The announcements made on this website do not constitute an invitation to sell or make an offer to exchange securities in Adler or the Bidder. With the exception of the publication of the offer document, announcements made on this website also do not constitute an offer to purchase or exchange shares in Adler or the Bidder. Moreover, this announcement is neither an offer to purchase nor a solicitation to purchase ADO Properties shares. The final terms and further provisions regarding the Offer will be in the offer document once its publication has been approved by the German Federal Financial Supervisory Authority (Bundesanstalt für Finanzdienstleistungsaufsicht). The final terms and conditions of the Offer will be set forth in the full offer document and may, to the extent legally permissible, deviate from the conditions and other key parameters described herein. Investors and holders of Adler shares are strongly recommended to read the offer document and all other documents in connection with the Offer as soon as they are published, as they will contain important information.

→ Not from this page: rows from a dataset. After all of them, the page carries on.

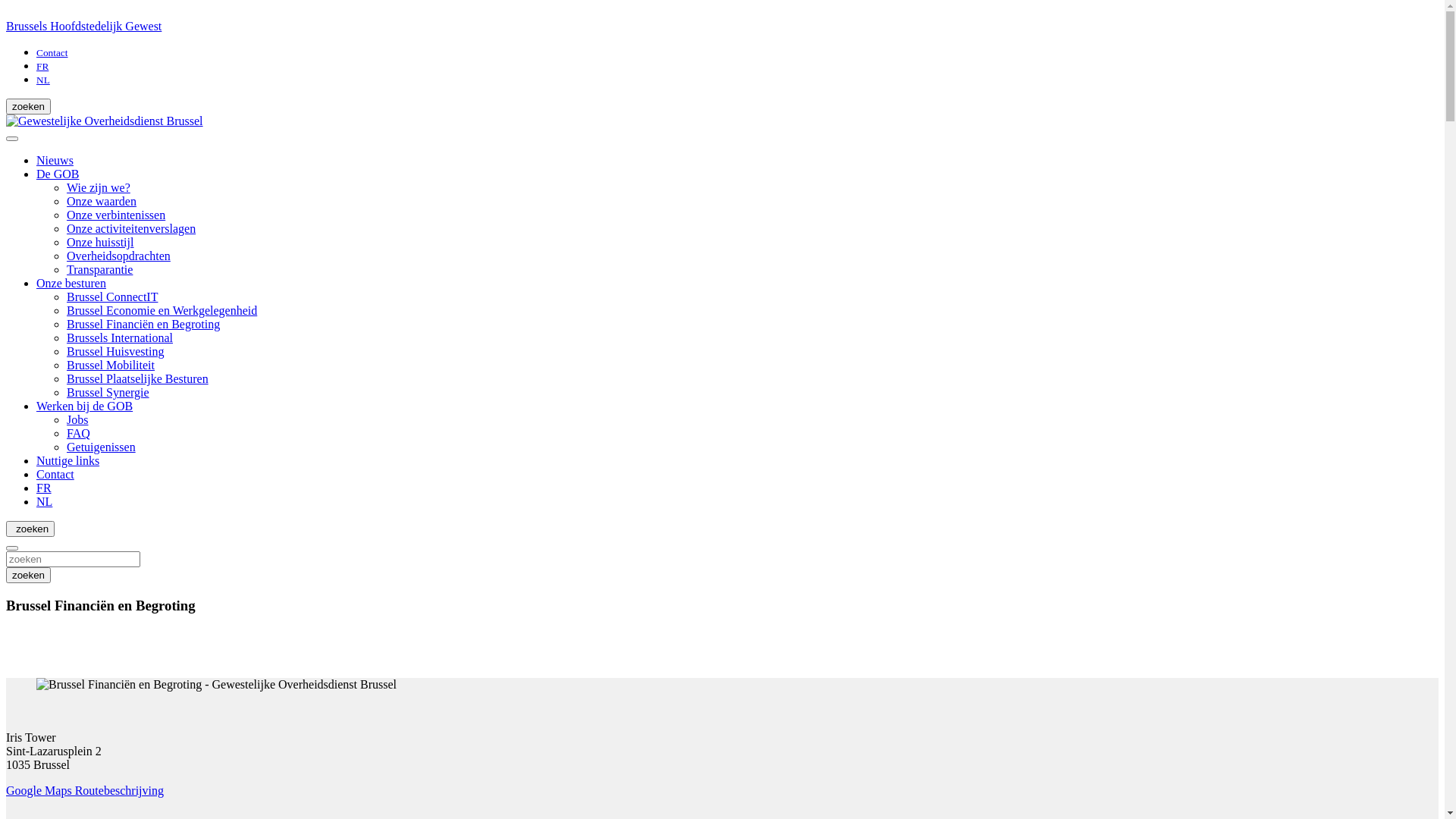 The image size is (1456, 819). Describe the element at coordinates (43, 79) in the screenshot. I see `'NL'` at that location.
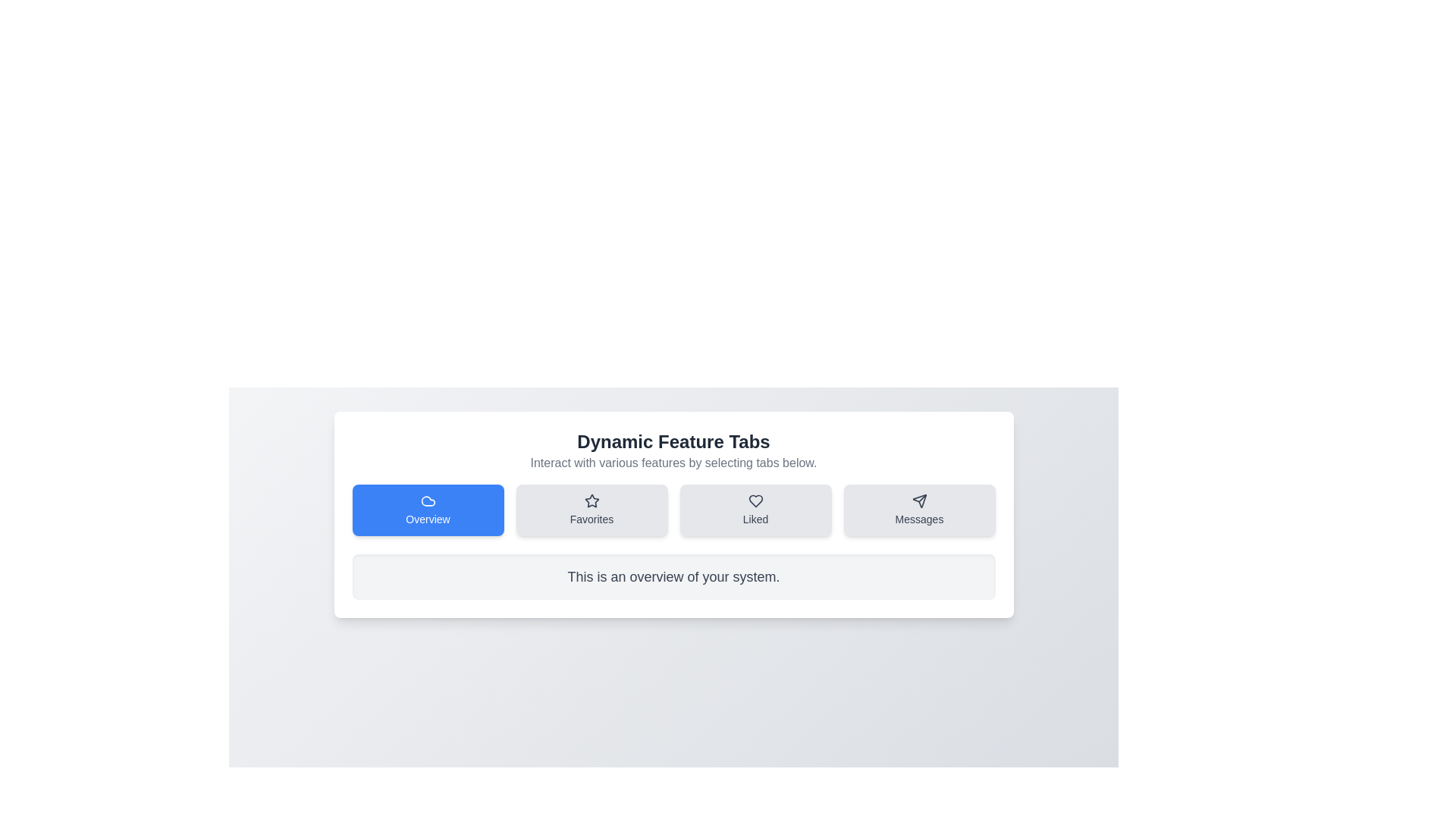 The height and width of the screenshot is (819, 1456). Describe the element at coordinates (427, 510) in the screenshot. I see `the 'Overview' button, which is a rectangular button with rounded corners, blue background, and white text, located at the far-left position among its siblings in a tab group` at that location.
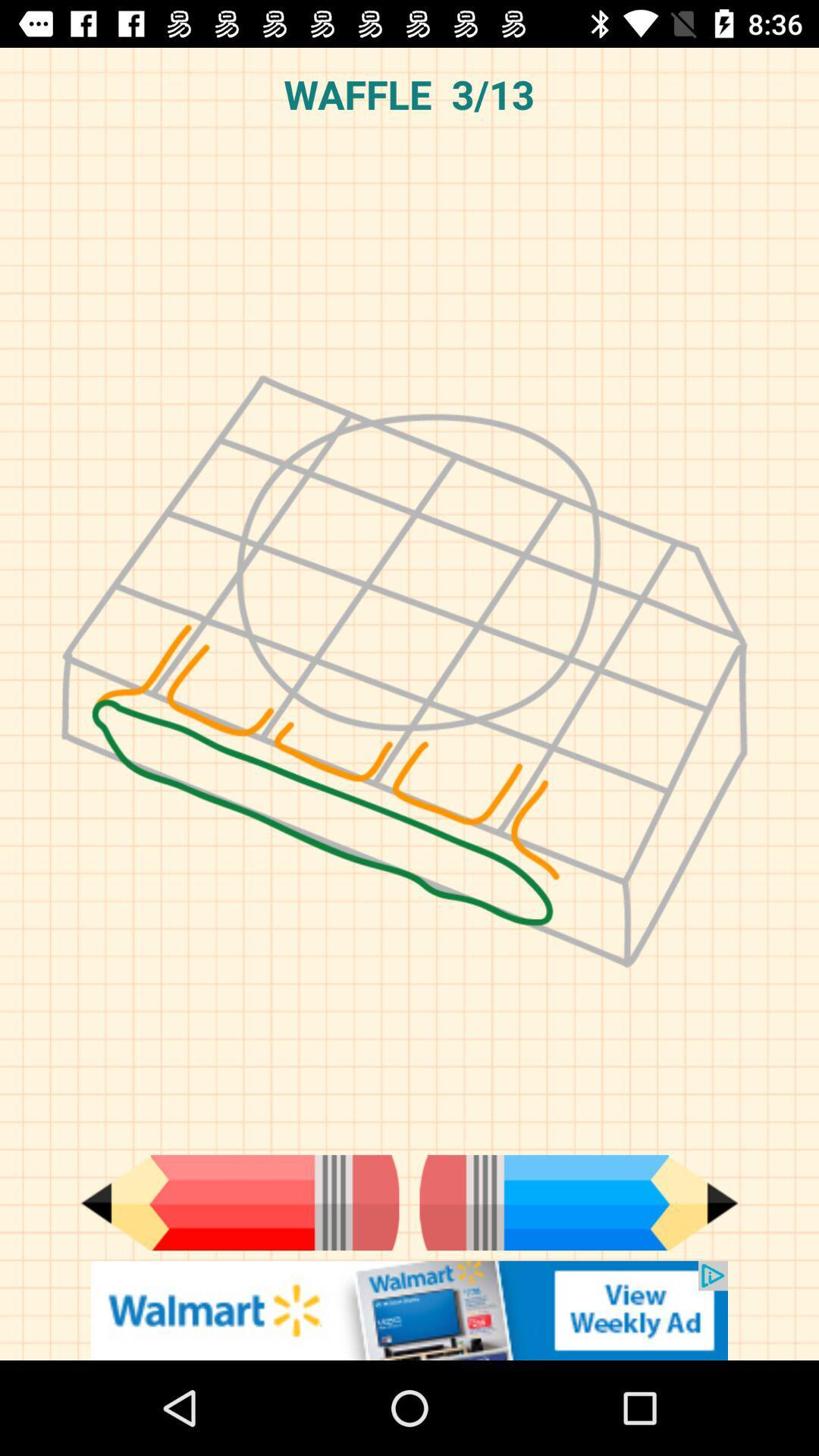  Describe the element at coordinates (239, 1202) in the screenshot. I see `the add` at that location.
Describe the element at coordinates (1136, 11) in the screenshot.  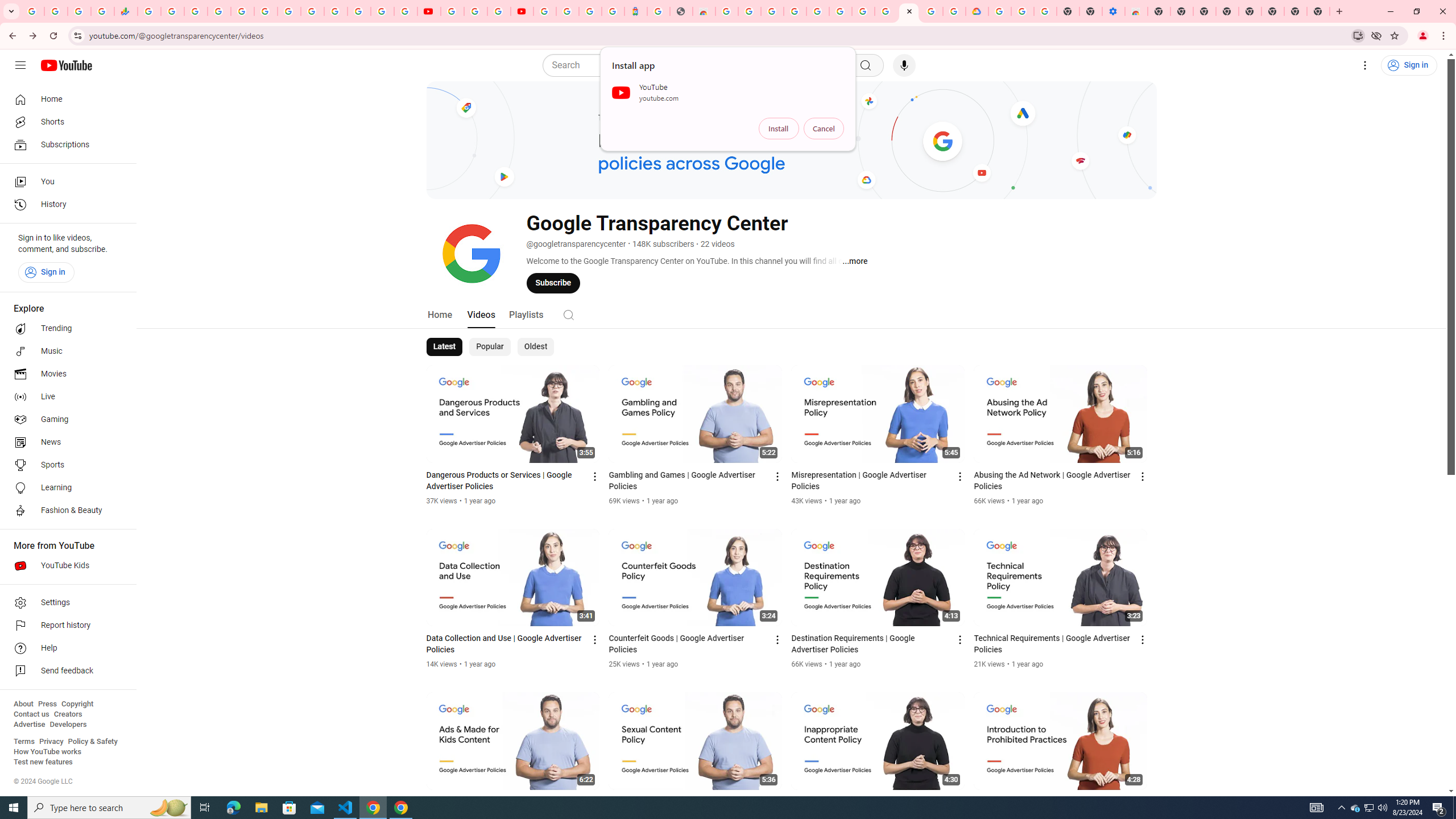
I see `'Chrome Web Store - Accessibility extensions'` at that location.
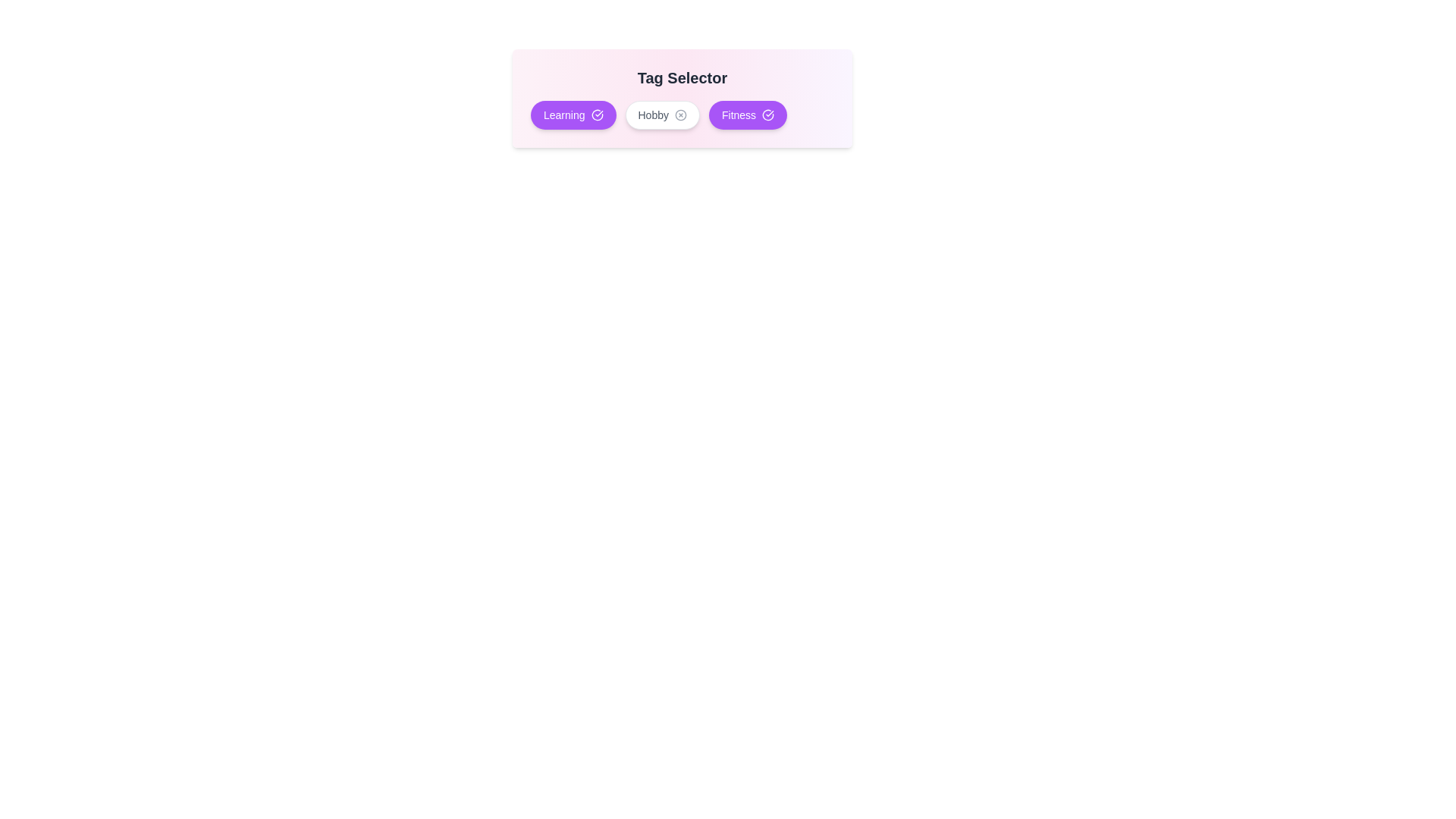 The image size is (1456, 819). Describe the element at coordinates (573, 114) in the screenshot. I see `the tag Learning` at that location.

To the extent permissible under applicable law or regulation, and in accordance with German market practice, the Bidder or its brokers may purchase, or conclude agreements to purchase, shares in Adler, directly or indirectly, outside the Offer, before, during or after the period in which the offer remains open for acceptance. The same applies to other securities which are directly convertible into, exchangeable for, or exercisable for shares in Adler. These purchases may be completed via the stock exchange at market prices or outside the stock exchange at negotiated conditions. Any information on such purchases will be disclosed as required by law or regulation in Germany or any other relevant jurisdiction and will also be published in the form of an unofficial English translation on the internet website of ADO Properties. To the extent information about such purchases or arrangements to purchase is made public in Germany, such information also will be deemed to be publicly disclosed in the United States.
To the extent that any announcements on this website contain forward-looking statements, such statements do not represent facts and are characterized by the words “will”, “expect”, “believe”, “estimate”, “intend”, “aim”, “assume” or similar expressions. Such statements express the intentions, opinions or current expectations and assumptions of the Bidder and the persons acting in conjunction with the Bidder, for example with regard to the potential consequences of the Offer for the Bidder, for those shareholders of Adler who choose not to accept the Offer or for future financial results of the Bidder. Such forward-looking statements are based on current plans, estimates and forecasts which the Bidder and the persons acting in conjunction with the Bidder have made to the best of their knowledge, but which do not claim to be correct in the future. Forward-looking statements are subject to risks and uncertainties that are difficult to predict and usually cannot be influenced by the Bidder or the persons acting in conjunction with the Bidder. It should be kept in mind that the actual events or consequences may differ materially from those contained in or expressed by such forward-looking statements.